Training with a passion

10 Nov

As many of you already know, I’ve been training to become a tribunal support adviser. I’ve never known what  I really wanted to do in life in-till now and this is something I’m sure on. I am seriously hoping to succeed in this chosen path I’ve now taken.

Autism awareness is something I’m passionate about, and as many will already know, either from their own experiences or somebody else’s… autism and the Sendist first tier tribunal seem to go hand in hand with one another here in the UK. I acknowledge that not all children on the autism spectrum have Special educational needs (Sen) but a good chunk of them do and It’s then that many families are faced with problems and a good proportion of the time are faced with the prospect of a fight that eventually ends up in the hands of the tribunal to try and resolve! Ok some are lucky and school’s and LEAs have no problems providing the adequate education for the child! But in my opinion it’s a very small percentage that do.

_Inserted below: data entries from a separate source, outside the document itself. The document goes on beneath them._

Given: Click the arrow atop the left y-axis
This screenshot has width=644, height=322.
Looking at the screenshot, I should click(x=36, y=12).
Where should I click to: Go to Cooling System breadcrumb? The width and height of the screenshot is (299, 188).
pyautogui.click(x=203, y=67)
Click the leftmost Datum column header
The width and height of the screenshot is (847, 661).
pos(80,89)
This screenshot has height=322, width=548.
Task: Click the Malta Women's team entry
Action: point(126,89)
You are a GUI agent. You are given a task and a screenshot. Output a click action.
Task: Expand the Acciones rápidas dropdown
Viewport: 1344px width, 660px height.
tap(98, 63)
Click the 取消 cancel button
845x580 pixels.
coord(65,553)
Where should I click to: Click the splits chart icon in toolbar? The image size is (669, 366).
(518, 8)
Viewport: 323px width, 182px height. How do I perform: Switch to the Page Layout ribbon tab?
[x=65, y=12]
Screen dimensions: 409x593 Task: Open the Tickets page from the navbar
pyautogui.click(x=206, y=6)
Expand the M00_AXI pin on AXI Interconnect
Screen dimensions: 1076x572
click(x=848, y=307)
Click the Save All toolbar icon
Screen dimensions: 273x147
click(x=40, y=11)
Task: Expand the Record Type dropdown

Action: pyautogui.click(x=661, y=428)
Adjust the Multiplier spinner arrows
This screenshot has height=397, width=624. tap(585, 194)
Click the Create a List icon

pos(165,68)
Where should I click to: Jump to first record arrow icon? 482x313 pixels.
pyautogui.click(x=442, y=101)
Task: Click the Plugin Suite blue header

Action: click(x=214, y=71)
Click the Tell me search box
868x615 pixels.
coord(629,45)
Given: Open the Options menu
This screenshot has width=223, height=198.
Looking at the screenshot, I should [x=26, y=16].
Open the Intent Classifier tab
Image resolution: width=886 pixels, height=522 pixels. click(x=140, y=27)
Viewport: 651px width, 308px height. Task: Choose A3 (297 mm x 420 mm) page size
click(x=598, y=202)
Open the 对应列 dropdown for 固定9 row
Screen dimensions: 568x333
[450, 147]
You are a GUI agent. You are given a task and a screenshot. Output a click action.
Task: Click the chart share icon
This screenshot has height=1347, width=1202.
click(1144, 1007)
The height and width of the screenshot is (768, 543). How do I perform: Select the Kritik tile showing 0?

It’s “funny” how one day everything is rosy in the land of education, but then before you know it, it’s all changed! It could come along and take any parent/career by surprise! It happened to me and it could happen to you!

When I discovered little man had Aspergers I didn’t know the first thing about Sen. The thing is as far as I was aware my child wasn’t on the sen register at school. As many fail to understand… “Having a child with an autism spectrum disorder don’t necessary mean they have special educational needs” I suppose the fact little man refused to even attend school most days, meant the extent of his problems were not seen within his school environment. Well, my point is… I had a great deal to learn back then!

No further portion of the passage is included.